More specifically, their power.
I know. Big ick factor.
Enter in the internalized male gaze (how women see themselves through the eyes of men and what they find desirable). We haven’t adopted this perspective out of vanity but out of need. (Read this excellent article for a more in-depth discussion.)
For thousands of years, women’s only access to power was through men. Women had to align with men’s expectations and preferences for real reasons, many of which had to do with survival. A quick breeze through history illustrates why we might engage in this unconscious competition. Or you could just watch Bridgerton.
I’m a lesbian and still wrestle with the internalized male gaze. When I contemplate if an item of clothing makes me look heavier or thinner, I stop myself and ask: “Who am I trying to impress and why?”
Competition among women isn’t simply about trying to land a man, sleep with a man or marry a man (though it can be). It’s a competition for sovereignty, agency and freedom.
And we are never going to get it by having perfect cheekbones, full lips or by wearing a size six. We aren’t going to get it through body positivity, either. Because all of this still puts our body as our singular commodity.
We must extricate the internalized male gaze. We need to remove the need to align with anyone’s approval, validation or power (male or female).
We do that by owning the power that is already ours. The power society tries to convince us we don’t have. The power that has been shunned, shamed and weaponized. The power that led people to call us witches, bitches and “crazy.”
How Do We Stop Competing and Start Connecting?
Disengaging from female rivalry is a process of inner work and outer work, of changing our thinking and changing our behavior.
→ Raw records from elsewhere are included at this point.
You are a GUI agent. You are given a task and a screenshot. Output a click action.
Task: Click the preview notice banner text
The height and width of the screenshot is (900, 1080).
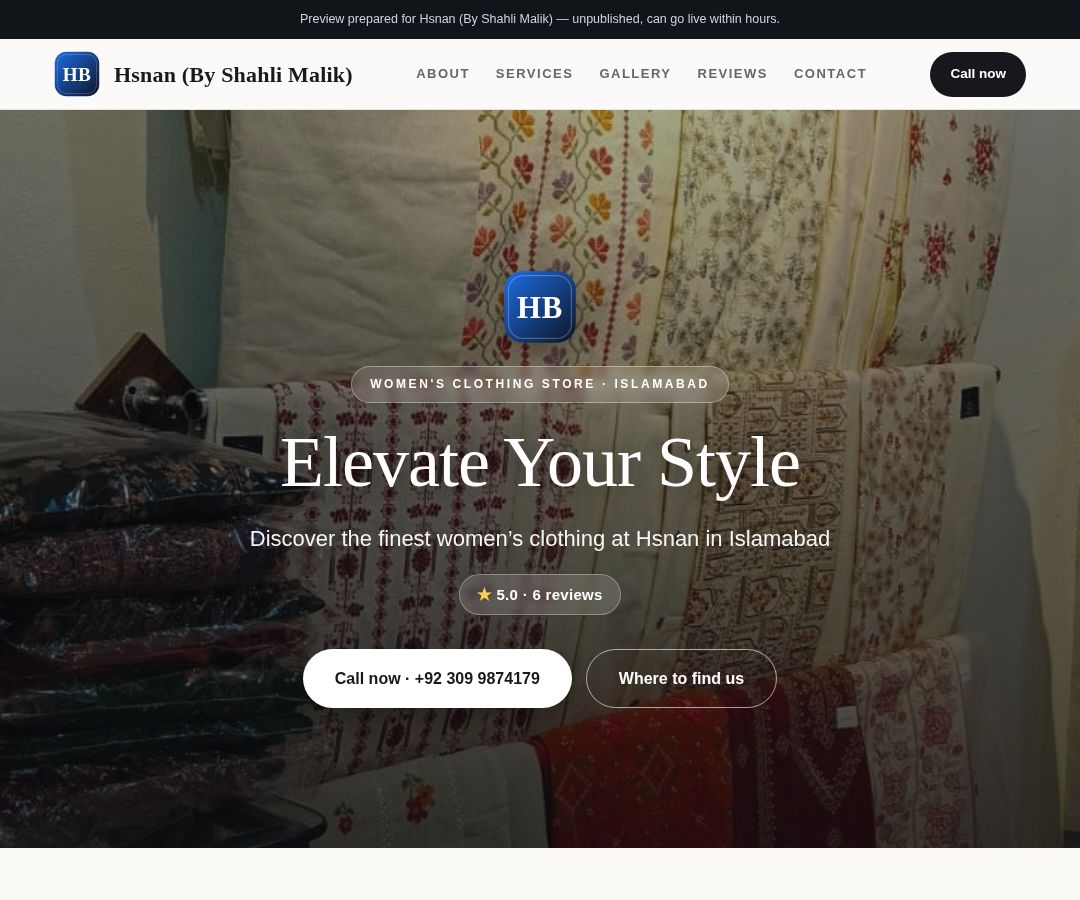click(539, 19)
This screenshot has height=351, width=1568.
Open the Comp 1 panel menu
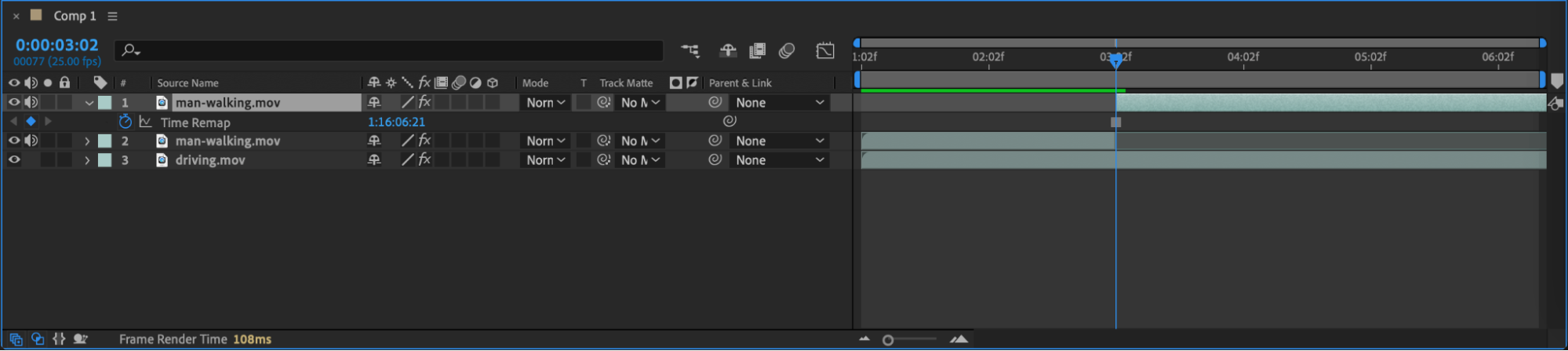coord(112,16)
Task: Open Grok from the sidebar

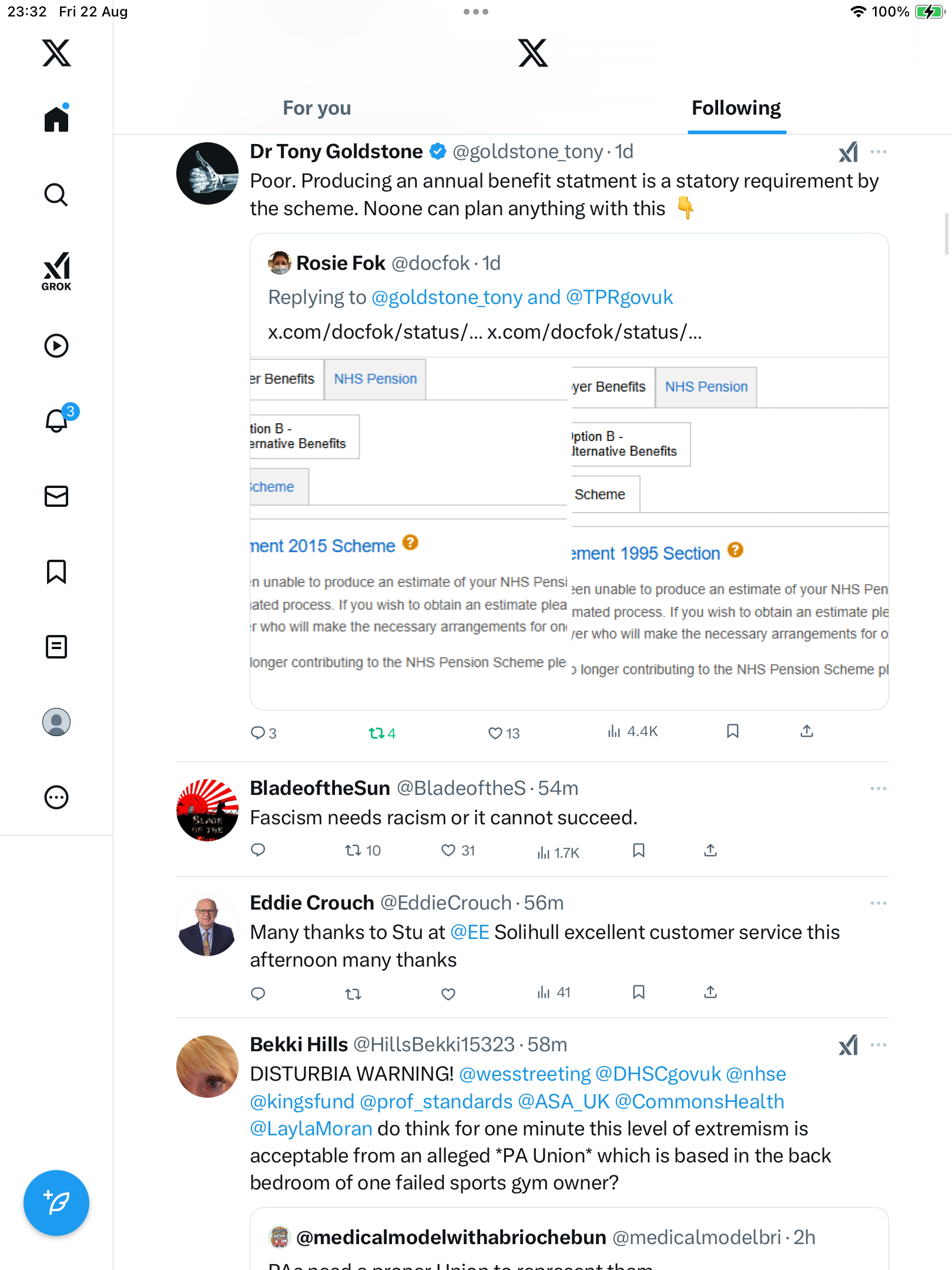Action: [56, 271]
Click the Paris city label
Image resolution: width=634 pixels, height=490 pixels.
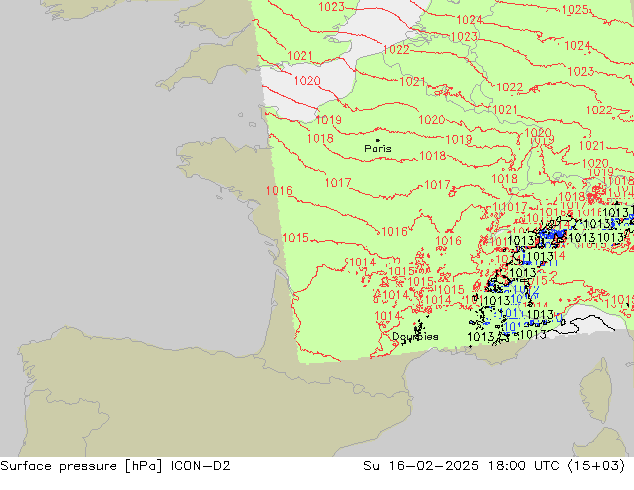[378, 149]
1. Form Celebratory Female Friendships.
Positive, supportive female friendships, absent of jealousy or competition, are a powerful way to build connection and community with women. And connection is the root of healing the eons-old socialized wound between women. It’s our very own peace treaty.
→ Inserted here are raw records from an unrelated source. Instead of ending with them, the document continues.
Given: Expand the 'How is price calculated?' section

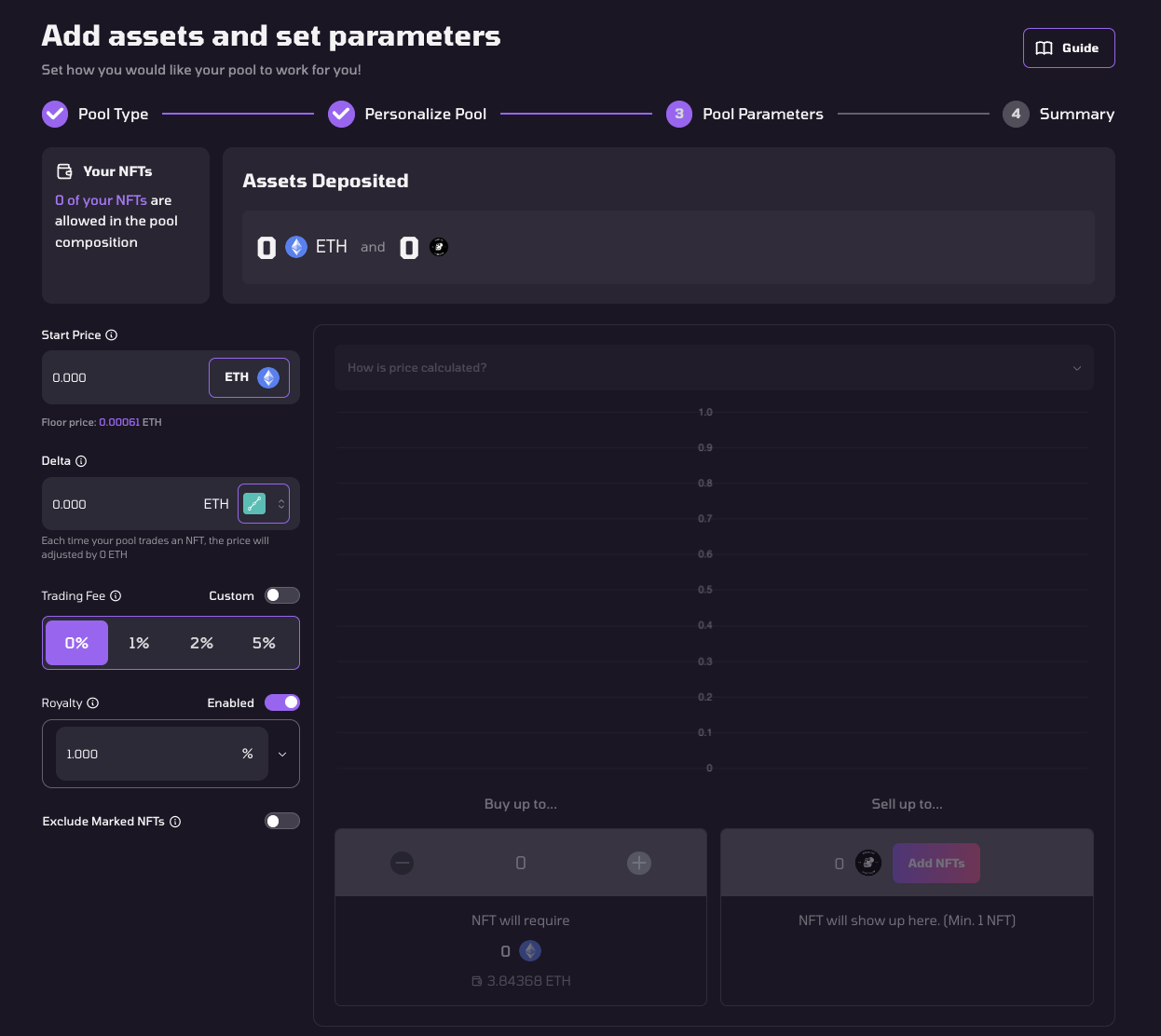Looking at the screenshot, I should point(714,368).
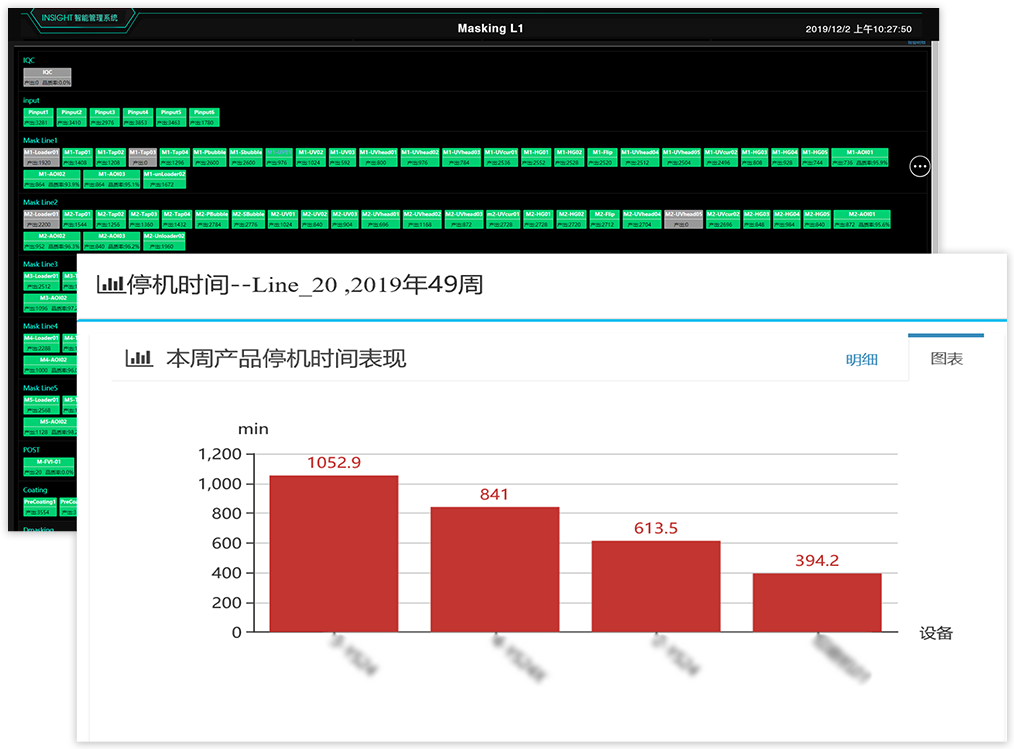Switch to the 图表 chart tab
Image resolution: width=1014 pixels, height=749 pixels.
[946, 358]
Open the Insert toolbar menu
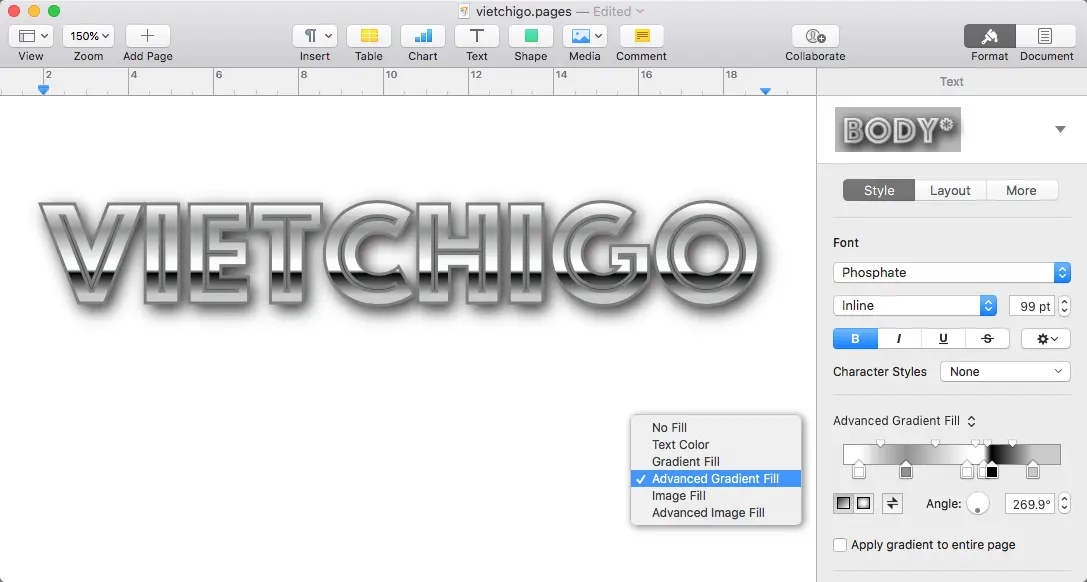 315,36
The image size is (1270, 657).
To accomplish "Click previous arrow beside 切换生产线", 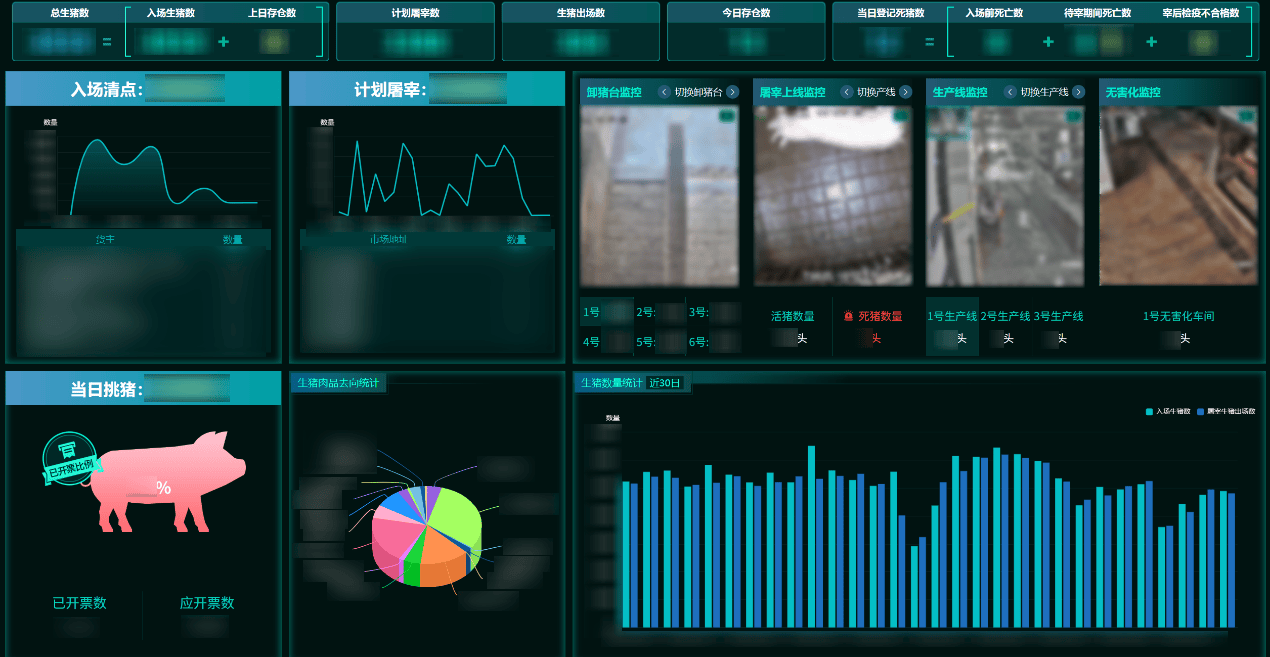I will pos(1010,92).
2. Increase self-worth. When we feel worthy, we no longer need to bring others down.
Isn’t all comparison and competition a lack of self-worth? Don’t we hate on others to soothe our own wounds and insecurities? People who know their worth don’t need to steal it from others. Jealousy disappears in the face of high self-worth.
3. Stop talking shit about other women to bond with women.
This is one of those habits that just needs breaking. Feel the urge and say no to it. Stop yourself in the middle of speaking if it’s already happening. Tell your friends it doesn’t feel good to listen to. Create bonds that don’t need to stand on the bent backs of other women.
4. Stop judging other women.
Judgement is the most basic form of competition. We are assessing where we are in relation to others, either coming in above or below. It’s a harmful ranking system that yields no winners. This is probably the hardest one for me to stop. When I catch myself doing it (many times a day), I ask myself: “Why do I think I know what she should be doing/wearing/saying?”
5. Go out of your way to compliment women, even strangers.
Compliments are an antidote to female rivalry. Feel jealous of a woman at a social event because she looks amazing in that fabulous dress? Compliment her. When we see and celebrate other women, we all rise.
6. Lead the change.
If you don’t see the role models you need, become your own. Do it in service to yourself and all other women. Yes, it’s scary but it’s also liberating and worth it.
Stop Objectifying Other Women
Female rivalry is, at its foundation, internalized misogyny. No one is more prejudicial toward women more than women do.
It is within our power to excise this toxic perspective.
I still feel the urge to assess other women’s bodies. I feel my eyes want to drift down across their bodies, readying for the critique.
No, I say to myself. I won't.
This is the work of interrupting the habit of objectification that is so deeply embedded in me. I only let myself look at other women’s bodies (and my own!) if I can do so with reverence, respect and equality.
This is how we transmute toxicity into permission.
This is how we, together, create something revolutionary and empowering: the female gaze.